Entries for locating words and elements

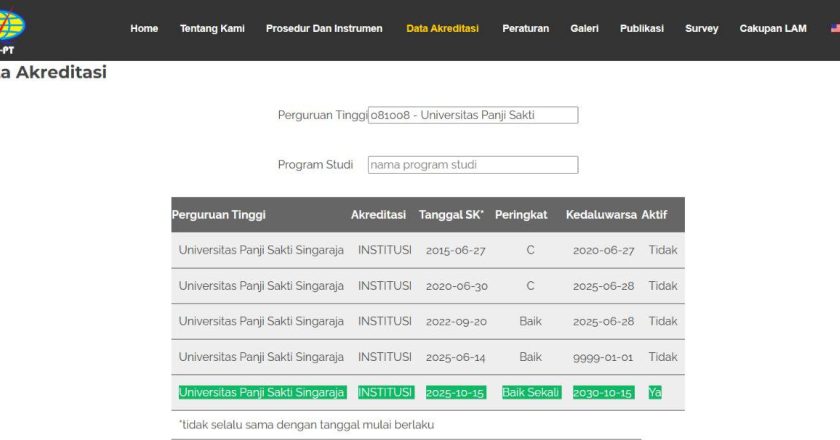Click the Tanggal SK column header
Image resolution: width=840 pixels, height=440 pixels.
451,215
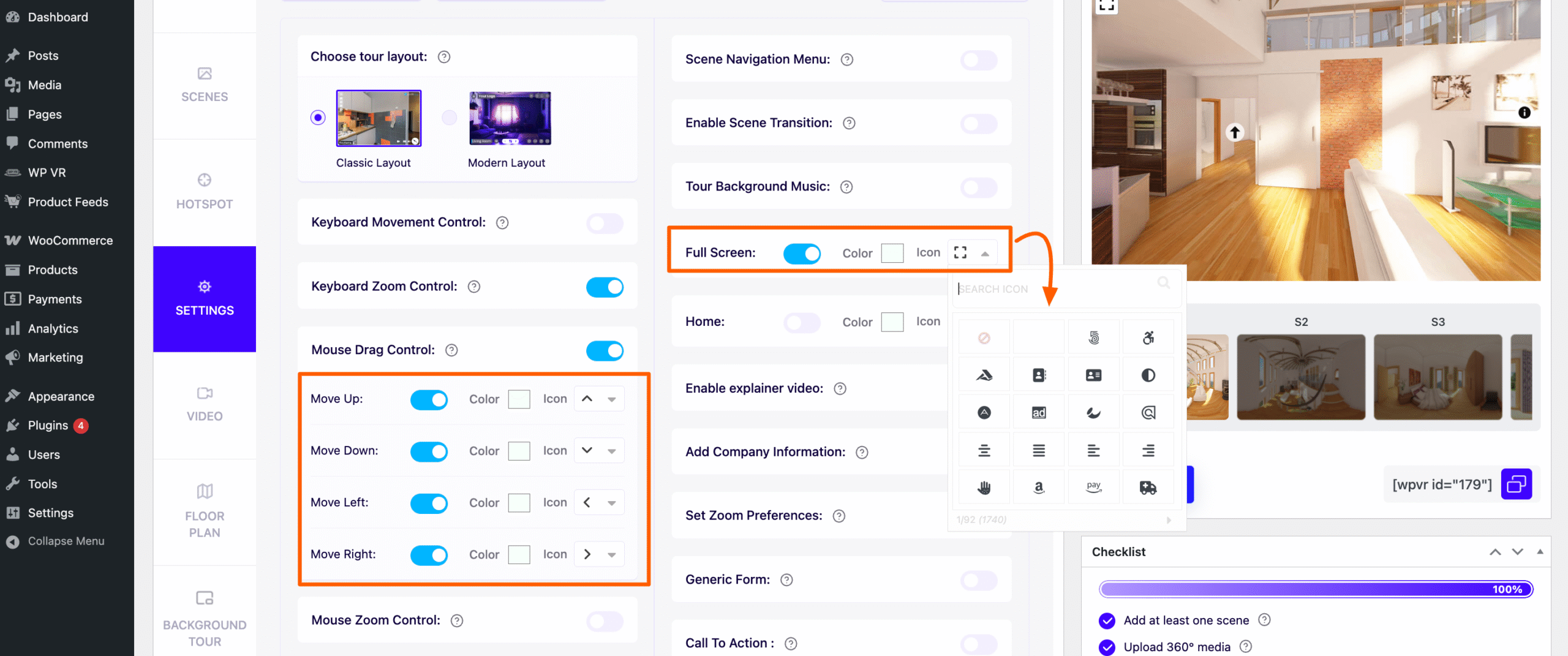Select the Modern Layout radio button

point(450,118)
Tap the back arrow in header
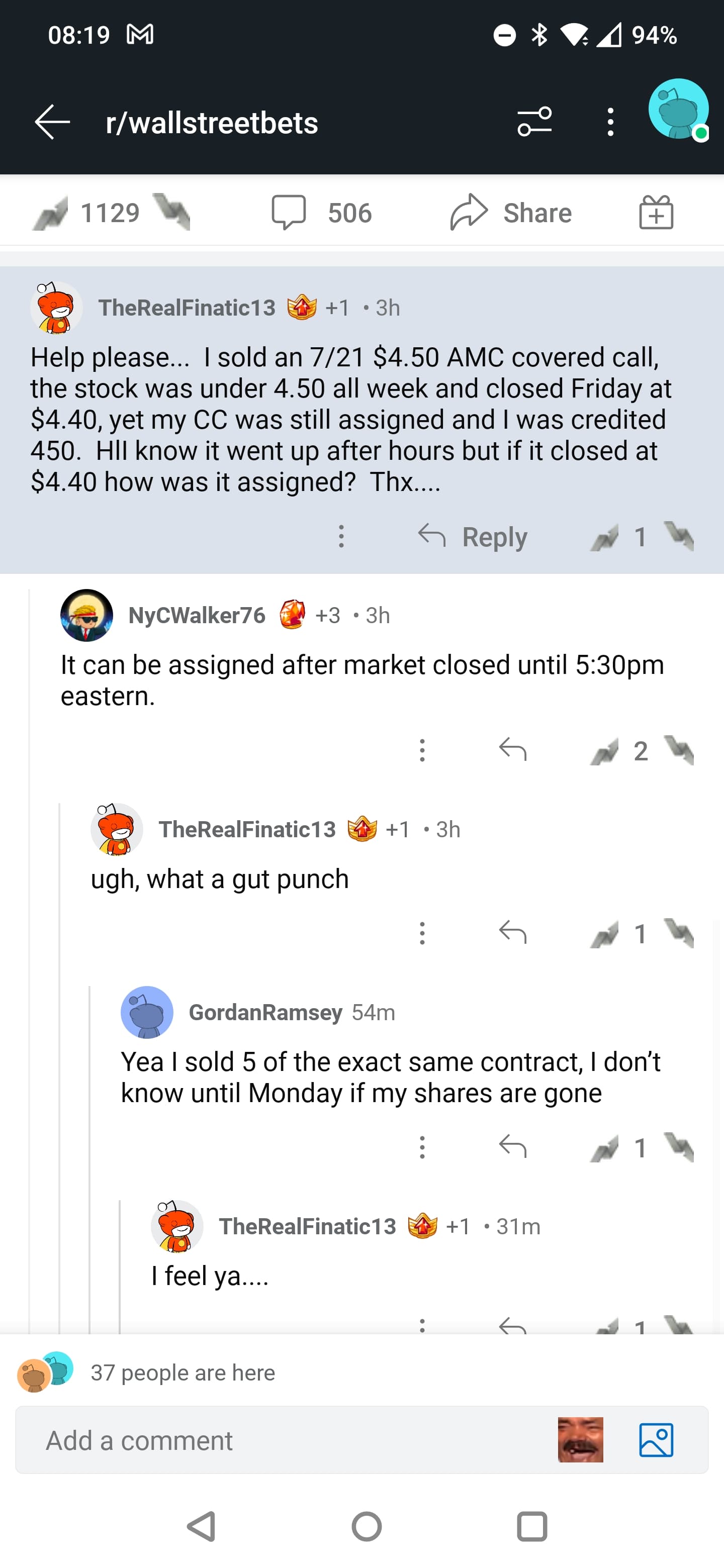724x1568 pixels. (x=52, y=122)
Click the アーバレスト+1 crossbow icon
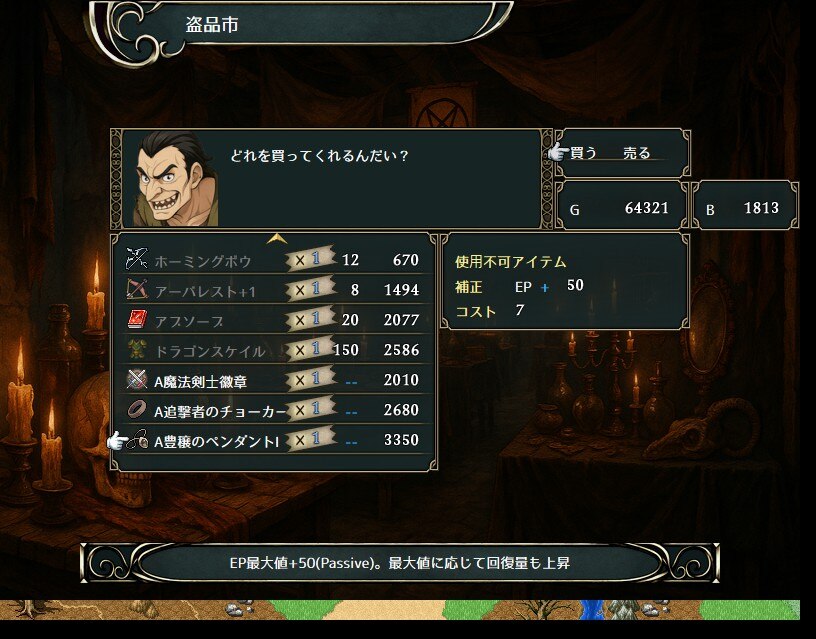This screenshot has height=639, width=816. 136,289
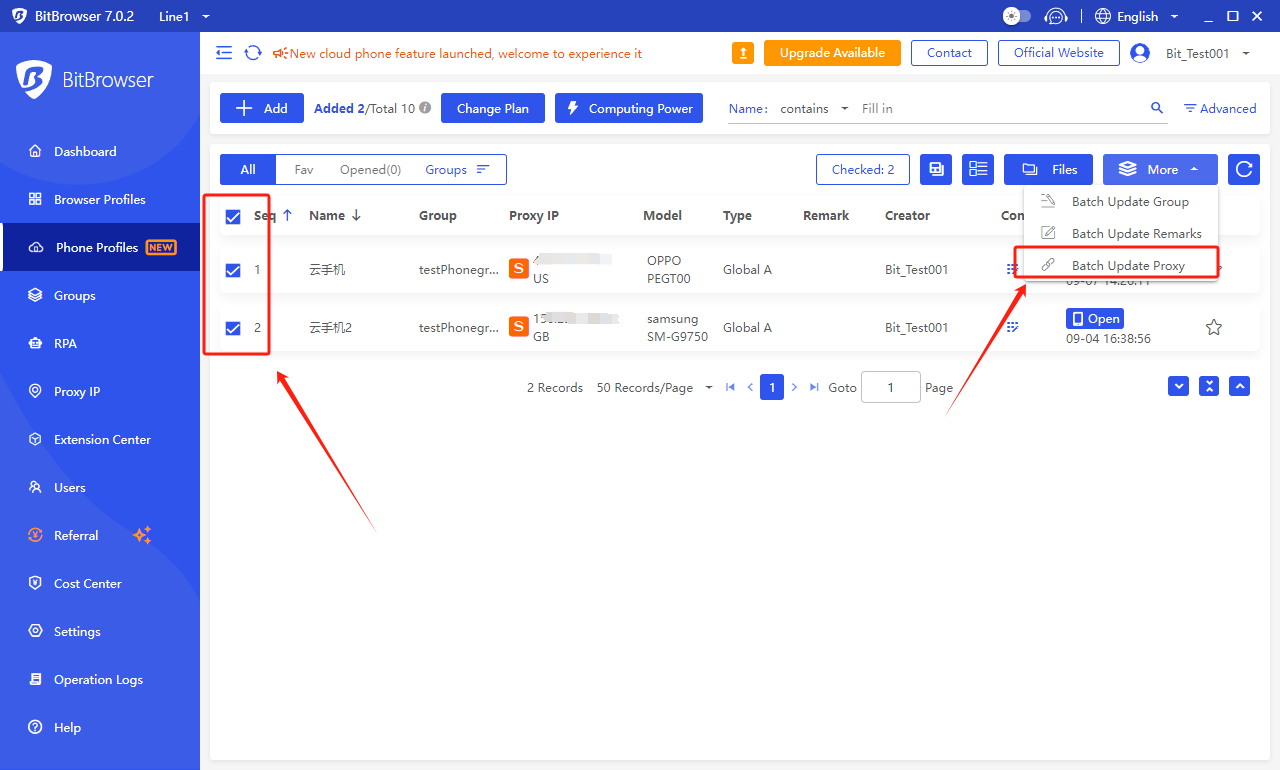Uncheck the checkbox for profile row 2
1280x770 pixels.
point(233,328)

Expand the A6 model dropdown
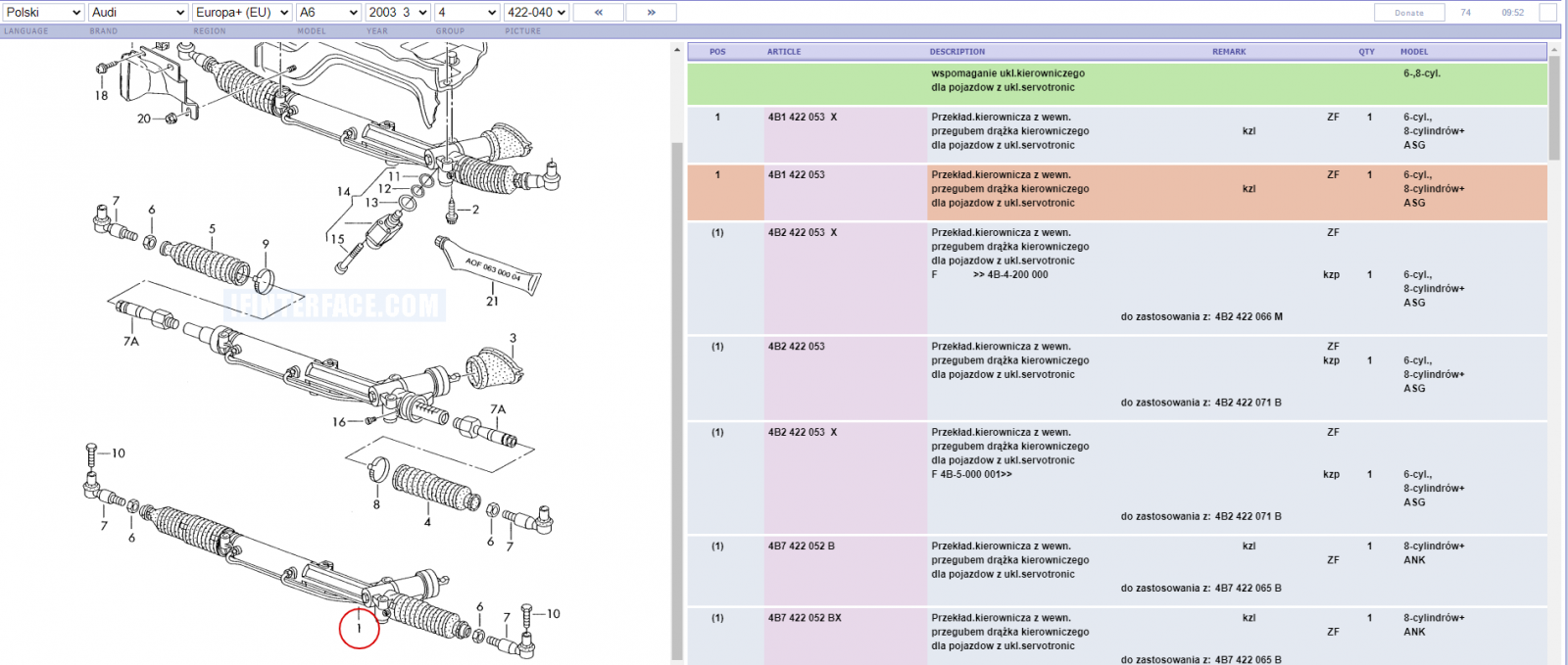click(328, 12)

GIVEN TASK
Can you edit the lines above so that "back arrow" becomes "return arrow" and nothing else changes, leaving the pictures out of your answer?

PROBLEM SOLUTION
Click the Tanggal SK column header
Image resolution: width=840 pixels, height=440 pixels.
451,215
Select the Modern Layout radio button

point(450,118)
Tap the return arrow in header
724x1568 pixels. (x=52, y=122)
Click the アーバレスト+1 crossbow icon
This screenshot has height=639, width=816. 136,289
Uncheck the checkbox for profile row 2
1280x770 pixels.
point(233,328)

Expand the A6 model dropdown
click(328, 12)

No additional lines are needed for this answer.